T₁ = 2.38 × 405.65 pounds                                                               (5)

T₁ = 965.44 pounds                                                                         (6)

   T₁ is maximum tension in the belt, specified by the manufacturer to be 300 pounds per inch of width, which makes the minimum width belt to be used to optimize power transmission within our  pulley-belt assembly,

w = T₁ ÷ 300 pounds per inch                                                           (7)

w = 965.44 pounds ÷ 300 pounds per inch                                         (8)

w = 3.22 inches                                                                                (9)

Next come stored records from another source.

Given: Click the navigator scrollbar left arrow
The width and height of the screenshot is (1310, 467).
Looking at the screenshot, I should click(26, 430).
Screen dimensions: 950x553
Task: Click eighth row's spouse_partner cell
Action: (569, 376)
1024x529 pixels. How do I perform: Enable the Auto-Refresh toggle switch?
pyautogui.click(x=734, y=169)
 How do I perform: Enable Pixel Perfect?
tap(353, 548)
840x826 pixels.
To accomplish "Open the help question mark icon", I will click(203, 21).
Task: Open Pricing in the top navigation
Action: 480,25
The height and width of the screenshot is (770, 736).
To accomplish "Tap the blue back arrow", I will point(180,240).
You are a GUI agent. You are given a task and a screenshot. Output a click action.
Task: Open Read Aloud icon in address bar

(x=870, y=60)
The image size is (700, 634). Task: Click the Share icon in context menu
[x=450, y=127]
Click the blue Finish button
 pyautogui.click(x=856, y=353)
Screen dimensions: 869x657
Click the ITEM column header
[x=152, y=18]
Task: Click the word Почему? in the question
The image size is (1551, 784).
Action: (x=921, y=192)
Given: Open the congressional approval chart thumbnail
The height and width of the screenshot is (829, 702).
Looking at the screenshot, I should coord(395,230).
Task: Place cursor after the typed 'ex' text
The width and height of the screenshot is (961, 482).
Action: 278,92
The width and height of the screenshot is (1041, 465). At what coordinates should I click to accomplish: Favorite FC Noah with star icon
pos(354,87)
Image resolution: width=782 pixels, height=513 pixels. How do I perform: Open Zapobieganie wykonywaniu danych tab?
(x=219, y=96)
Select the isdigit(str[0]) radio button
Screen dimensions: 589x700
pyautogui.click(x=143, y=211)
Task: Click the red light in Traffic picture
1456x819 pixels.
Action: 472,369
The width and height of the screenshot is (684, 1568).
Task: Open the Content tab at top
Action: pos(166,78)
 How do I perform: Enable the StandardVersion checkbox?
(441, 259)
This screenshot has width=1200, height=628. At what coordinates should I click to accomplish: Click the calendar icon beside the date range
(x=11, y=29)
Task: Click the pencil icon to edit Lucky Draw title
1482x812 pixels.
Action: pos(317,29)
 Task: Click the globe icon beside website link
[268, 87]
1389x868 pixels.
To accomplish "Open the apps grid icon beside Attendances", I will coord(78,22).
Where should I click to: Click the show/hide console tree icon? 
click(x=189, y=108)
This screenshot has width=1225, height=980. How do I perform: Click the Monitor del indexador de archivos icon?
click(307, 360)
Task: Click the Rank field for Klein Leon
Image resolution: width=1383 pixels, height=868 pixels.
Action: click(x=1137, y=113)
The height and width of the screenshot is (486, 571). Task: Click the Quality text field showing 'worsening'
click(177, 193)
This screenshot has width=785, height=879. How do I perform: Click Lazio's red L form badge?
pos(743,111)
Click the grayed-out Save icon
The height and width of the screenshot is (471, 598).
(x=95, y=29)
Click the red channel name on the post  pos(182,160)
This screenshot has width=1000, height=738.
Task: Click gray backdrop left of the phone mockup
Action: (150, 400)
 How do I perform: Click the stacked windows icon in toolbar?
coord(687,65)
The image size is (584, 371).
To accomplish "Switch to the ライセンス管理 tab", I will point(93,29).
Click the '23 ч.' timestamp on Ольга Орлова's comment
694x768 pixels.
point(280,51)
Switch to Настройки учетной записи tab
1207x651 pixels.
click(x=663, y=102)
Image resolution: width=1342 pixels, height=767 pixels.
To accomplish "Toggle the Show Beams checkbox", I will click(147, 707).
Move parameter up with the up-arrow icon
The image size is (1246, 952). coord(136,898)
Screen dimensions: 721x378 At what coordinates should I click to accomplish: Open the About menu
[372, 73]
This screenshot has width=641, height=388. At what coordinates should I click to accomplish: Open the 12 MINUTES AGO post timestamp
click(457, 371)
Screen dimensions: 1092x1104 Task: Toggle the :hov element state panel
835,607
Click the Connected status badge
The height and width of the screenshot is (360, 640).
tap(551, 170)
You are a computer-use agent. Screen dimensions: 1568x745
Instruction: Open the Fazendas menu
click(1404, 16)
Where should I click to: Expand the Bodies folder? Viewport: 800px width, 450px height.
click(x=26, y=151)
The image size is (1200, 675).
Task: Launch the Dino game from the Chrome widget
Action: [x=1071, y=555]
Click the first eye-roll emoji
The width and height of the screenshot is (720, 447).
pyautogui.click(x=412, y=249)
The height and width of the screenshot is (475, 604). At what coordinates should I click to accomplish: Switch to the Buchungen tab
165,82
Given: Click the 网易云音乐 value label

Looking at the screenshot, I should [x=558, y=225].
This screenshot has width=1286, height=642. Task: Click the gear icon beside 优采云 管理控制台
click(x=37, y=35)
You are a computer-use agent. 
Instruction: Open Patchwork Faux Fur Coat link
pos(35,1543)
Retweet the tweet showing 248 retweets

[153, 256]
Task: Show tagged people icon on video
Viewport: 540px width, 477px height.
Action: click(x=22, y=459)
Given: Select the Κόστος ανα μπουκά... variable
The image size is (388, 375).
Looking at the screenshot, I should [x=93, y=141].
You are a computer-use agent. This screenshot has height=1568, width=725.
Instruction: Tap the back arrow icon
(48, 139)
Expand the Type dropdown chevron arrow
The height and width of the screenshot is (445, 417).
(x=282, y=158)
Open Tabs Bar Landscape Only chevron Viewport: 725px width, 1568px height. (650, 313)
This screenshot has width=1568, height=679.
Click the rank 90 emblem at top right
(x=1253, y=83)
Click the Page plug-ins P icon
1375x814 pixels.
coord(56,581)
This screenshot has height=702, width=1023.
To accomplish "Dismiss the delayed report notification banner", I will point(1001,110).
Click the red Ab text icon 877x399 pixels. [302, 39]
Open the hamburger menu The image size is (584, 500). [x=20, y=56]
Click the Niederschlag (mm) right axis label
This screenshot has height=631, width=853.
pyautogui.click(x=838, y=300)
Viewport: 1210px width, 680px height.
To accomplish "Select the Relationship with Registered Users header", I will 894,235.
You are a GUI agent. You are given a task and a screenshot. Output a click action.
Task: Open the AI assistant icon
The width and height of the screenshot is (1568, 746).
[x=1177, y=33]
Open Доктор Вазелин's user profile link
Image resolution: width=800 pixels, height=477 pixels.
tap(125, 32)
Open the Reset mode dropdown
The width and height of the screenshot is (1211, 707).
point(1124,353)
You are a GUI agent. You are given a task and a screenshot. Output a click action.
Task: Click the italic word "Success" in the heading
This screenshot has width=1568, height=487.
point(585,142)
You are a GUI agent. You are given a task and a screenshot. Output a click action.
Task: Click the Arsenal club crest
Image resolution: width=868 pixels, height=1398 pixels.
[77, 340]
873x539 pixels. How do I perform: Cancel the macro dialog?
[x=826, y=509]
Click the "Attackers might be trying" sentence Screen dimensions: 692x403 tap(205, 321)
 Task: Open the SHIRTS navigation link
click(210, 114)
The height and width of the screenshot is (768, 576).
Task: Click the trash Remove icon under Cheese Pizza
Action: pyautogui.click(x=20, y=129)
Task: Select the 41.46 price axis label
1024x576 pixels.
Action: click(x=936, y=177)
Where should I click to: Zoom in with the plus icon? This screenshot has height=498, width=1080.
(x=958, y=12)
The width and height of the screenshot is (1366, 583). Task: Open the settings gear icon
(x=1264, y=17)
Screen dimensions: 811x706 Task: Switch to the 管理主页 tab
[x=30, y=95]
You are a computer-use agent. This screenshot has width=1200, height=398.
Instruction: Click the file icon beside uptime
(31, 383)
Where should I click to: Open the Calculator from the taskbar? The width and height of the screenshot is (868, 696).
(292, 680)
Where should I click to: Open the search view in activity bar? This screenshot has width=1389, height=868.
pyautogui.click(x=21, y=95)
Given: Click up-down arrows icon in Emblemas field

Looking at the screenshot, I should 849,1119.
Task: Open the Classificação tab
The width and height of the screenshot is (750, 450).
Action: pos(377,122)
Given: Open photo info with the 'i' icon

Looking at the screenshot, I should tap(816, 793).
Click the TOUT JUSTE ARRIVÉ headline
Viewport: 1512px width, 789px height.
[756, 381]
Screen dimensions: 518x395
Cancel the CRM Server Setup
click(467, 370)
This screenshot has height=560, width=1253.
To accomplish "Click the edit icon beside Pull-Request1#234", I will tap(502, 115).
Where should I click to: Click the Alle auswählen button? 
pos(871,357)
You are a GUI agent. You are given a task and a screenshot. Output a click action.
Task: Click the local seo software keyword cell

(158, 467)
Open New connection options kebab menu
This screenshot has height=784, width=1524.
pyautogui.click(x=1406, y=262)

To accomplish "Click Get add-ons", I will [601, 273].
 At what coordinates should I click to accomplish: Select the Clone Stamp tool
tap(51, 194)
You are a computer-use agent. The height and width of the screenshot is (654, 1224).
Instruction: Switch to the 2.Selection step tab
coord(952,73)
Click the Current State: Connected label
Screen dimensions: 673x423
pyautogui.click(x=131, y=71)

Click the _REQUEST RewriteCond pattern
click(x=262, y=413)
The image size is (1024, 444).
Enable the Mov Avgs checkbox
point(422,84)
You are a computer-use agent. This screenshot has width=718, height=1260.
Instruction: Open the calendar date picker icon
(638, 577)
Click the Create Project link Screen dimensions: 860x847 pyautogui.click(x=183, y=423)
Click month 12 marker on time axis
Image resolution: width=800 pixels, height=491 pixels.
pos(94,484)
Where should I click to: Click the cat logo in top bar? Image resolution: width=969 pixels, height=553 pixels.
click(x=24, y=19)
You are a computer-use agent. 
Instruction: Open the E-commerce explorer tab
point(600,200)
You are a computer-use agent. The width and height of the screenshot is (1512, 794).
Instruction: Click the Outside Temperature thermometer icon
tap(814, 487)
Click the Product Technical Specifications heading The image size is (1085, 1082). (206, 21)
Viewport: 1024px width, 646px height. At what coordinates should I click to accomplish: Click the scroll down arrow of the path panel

   We can use a belt of minimum width of 3.22 inches to safely transmit 4 horsepower from the engine to the pump without incurring breakage and slippage along the belt, thereby optimizing power transmission within our assembly.   If we used a narrower belt, breaking and slippage would occur.   If we used a wider belt, an unnecessary expense would be incurred.

   Next time we’ll begin a discussion on flywheels as they apply to rotating machinery like gasoline and steam engines.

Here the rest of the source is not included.